Incorrect — pas and rien cannot coexist; they negate each other.

✅ Je ne mange rien.

I'm not eating anything.

❌ Il ne boit pas que de l'eau.

Grammatical but means 'he doesn't only drink water,' not 'he only drinks water.'

✅ Il ne boit que de l'eau.

He only drinks water.

The first version of the second example is a real (and useful) sentence — pas que means not only — but it's not what a learner trying to say only usually intends.

Questions and the ne

In inverted questions (sais-tu ?, viens-tu ?), the negative shape is ne...pas with the same drop pattern: formal ne sais-tu pas ?, informal sais-tu pas ? (rare in actual speech). In real conversation, French uses inversion much less often than textbooks suggest; the standard interrogative is est-ce que tu sais pas ? or simply tu sais pas ? with rising intonation.

Tu sais pas comment on fait ?

You don't know how it's done? (casual)

Ne savez-vous pas qui je suis ?

Do you not know who I am? (formal/literary)

Common Mistakes

❌ Je no sais.

Incorrect — French does not use 'no' as a verbal negator.

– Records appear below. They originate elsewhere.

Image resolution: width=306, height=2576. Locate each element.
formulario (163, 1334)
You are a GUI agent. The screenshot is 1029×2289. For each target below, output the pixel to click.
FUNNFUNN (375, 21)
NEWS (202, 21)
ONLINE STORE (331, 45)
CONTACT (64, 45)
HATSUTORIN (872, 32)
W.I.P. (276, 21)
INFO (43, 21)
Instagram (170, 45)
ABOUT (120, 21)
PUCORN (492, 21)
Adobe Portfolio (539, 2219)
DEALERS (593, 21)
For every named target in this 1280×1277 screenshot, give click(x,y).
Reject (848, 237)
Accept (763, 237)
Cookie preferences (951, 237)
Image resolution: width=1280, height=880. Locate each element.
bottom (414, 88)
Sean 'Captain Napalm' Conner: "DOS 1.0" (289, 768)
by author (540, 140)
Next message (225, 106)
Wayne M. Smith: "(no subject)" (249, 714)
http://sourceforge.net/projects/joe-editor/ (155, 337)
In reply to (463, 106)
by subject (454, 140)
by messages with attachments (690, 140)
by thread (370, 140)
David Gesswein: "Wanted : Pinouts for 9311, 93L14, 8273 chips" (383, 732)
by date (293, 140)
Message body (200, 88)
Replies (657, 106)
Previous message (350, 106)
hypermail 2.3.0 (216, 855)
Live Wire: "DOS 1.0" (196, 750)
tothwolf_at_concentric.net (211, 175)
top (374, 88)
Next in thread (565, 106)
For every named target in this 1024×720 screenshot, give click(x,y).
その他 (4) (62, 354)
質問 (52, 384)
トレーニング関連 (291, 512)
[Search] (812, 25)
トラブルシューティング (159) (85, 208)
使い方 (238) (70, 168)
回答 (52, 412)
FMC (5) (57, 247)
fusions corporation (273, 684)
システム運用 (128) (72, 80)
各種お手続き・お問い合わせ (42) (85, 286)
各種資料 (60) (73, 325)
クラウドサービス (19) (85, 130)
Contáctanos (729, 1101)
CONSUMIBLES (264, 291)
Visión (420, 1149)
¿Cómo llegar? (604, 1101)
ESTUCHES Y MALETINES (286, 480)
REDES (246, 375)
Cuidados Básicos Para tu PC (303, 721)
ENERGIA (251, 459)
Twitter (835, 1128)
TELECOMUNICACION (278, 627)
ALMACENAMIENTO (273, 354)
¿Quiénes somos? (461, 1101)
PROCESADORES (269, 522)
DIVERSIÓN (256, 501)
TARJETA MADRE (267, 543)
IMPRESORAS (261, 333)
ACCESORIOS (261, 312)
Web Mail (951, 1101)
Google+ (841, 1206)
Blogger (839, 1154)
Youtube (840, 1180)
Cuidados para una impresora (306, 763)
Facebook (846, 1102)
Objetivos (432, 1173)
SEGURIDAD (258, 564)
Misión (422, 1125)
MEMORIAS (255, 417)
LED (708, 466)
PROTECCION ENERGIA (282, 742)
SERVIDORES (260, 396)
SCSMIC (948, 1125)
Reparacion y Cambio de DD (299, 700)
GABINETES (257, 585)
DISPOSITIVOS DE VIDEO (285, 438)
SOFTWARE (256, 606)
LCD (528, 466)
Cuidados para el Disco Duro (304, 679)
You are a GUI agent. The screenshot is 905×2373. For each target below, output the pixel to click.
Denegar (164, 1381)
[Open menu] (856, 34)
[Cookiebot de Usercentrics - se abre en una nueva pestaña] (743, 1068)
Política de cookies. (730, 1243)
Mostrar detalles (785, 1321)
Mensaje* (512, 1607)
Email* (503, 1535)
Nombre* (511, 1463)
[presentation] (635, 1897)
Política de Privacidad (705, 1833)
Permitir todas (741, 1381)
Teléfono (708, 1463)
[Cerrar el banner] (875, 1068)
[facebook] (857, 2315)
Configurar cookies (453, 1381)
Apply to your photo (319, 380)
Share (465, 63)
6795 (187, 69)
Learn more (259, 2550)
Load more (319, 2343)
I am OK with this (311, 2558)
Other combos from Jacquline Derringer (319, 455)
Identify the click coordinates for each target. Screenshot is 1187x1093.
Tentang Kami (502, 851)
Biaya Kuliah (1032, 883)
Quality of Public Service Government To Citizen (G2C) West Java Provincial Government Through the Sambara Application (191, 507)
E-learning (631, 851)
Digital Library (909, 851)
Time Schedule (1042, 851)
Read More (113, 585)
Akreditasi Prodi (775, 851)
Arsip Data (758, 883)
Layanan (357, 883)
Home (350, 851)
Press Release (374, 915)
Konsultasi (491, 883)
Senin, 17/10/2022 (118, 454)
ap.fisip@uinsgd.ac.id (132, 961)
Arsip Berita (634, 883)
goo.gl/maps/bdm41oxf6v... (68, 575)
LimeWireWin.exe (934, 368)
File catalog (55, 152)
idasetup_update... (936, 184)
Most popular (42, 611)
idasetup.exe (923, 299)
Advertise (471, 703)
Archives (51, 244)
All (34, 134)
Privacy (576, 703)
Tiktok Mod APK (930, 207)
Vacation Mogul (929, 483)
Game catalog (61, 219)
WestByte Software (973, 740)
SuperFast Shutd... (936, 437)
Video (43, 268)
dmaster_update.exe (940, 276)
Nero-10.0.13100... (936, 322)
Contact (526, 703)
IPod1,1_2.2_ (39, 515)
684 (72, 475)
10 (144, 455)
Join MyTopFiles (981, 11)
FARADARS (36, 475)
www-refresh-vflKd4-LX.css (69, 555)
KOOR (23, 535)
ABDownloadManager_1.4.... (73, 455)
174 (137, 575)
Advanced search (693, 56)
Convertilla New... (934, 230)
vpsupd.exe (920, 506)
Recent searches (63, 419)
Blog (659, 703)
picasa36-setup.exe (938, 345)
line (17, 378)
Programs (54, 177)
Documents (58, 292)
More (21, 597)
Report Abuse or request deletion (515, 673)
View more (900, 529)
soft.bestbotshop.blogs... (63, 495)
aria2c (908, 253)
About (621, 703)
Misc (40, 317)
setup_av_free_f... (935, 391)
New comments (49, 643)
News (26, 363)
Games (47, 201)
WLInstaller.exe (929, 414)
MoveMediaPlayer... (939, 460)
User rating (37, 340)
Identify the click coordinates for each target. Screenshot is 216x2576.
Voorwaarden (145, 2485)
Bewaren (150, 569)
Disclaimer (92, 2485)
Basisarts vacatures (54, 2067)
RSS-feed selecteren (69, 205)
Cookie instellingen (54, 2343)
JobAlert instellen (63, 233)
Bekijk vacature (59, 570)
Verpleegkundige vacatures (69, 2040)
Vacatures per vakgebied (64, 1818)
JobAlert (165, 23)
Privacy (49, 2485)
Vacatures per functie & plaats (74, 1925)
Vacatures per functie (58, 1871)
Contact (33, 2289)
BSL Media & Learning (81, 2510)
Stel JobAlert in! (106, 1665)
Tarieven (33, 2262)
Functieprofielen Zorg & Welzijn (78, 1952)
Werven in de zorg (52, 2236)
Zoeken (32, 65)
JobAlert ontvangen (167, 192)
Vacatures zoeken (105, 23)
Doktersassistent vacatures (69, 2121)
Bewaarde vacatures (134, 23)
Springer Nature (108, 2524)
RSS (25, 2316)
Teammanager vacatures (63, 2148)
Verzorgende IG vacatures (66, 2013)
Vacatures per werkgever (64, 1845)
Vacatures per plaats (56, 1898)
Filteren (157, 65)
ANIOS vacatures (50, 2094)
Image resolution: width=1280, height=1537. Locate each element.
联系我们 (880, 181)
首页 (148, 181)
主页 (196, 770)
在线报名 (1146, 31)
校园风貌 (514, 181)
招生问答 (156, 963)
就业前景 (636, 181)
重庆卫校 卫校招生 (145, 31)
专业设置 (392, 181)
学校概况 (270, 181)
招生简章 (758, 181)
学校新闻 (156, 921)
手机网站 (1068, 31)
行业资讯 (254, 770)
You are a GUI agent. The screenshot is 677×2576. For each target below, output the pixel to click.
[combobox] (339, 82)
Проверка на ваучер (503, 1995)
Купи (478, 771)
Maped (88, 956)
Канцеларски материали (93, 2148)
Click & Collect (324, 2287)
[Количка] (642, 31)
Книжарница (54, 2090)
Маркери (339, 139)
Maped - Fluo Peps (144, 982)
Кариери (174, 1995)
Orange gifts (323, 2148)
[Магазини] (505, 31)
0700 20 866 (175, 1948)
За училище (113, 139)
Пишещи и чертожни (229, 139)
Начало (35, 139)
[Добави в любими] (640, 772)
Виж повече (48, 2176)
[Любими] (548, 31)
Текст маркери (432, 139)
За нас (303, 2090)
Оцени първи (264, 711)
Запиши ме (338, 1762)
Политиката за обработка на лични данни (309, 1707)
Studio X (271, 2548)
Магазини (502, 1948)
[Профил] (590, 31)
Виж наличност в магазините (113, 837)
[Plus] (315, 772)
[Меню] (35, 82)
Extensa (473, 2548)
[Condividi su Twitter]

✅ Je ne sais pas. / Je sais pas.

I don't know.

❌ Je ne pas sais.

Incorrect — pas always follows the conjugated verb.

✅ Je ne sais pas.

I don't know.

❌ Je sais ne pas.

Incorrect — ne always precedes the verb.

✅ Je ne sais pas.

I don't know.

❌ Email professionnel : 'J'sais pas, on verra.'

Wrong register — formal writing keeps the ne.

✅ Je ne sais pas, on verra.

I don't know, we'll see. (in a written email)

❌ Je ne mange pas rien.

Incorrect — only one negative particle is allowed alongside ne.

✅ Je ne mange rien.

I'm not eating anything.

Key takeaways

The drop of ne is the single biggest gap between textbook French and the French you'll actually hear. Recognize it — je sais pas, j'ai pas vu, il vient pas — and your listening comprehension takes a giant leap forward. Produce it — selectively, in casual contexts — and you sound less like a textbook. But never produce it in writing, in formal speech, or before you've established that the register is casual. The position of pas, jamais, rien, plus, personne never moves; only the optional ne before the verb appears or disappears. If you remember that one fact, you can navigate French negation across every register without producing a sentence that is wrong everywhere.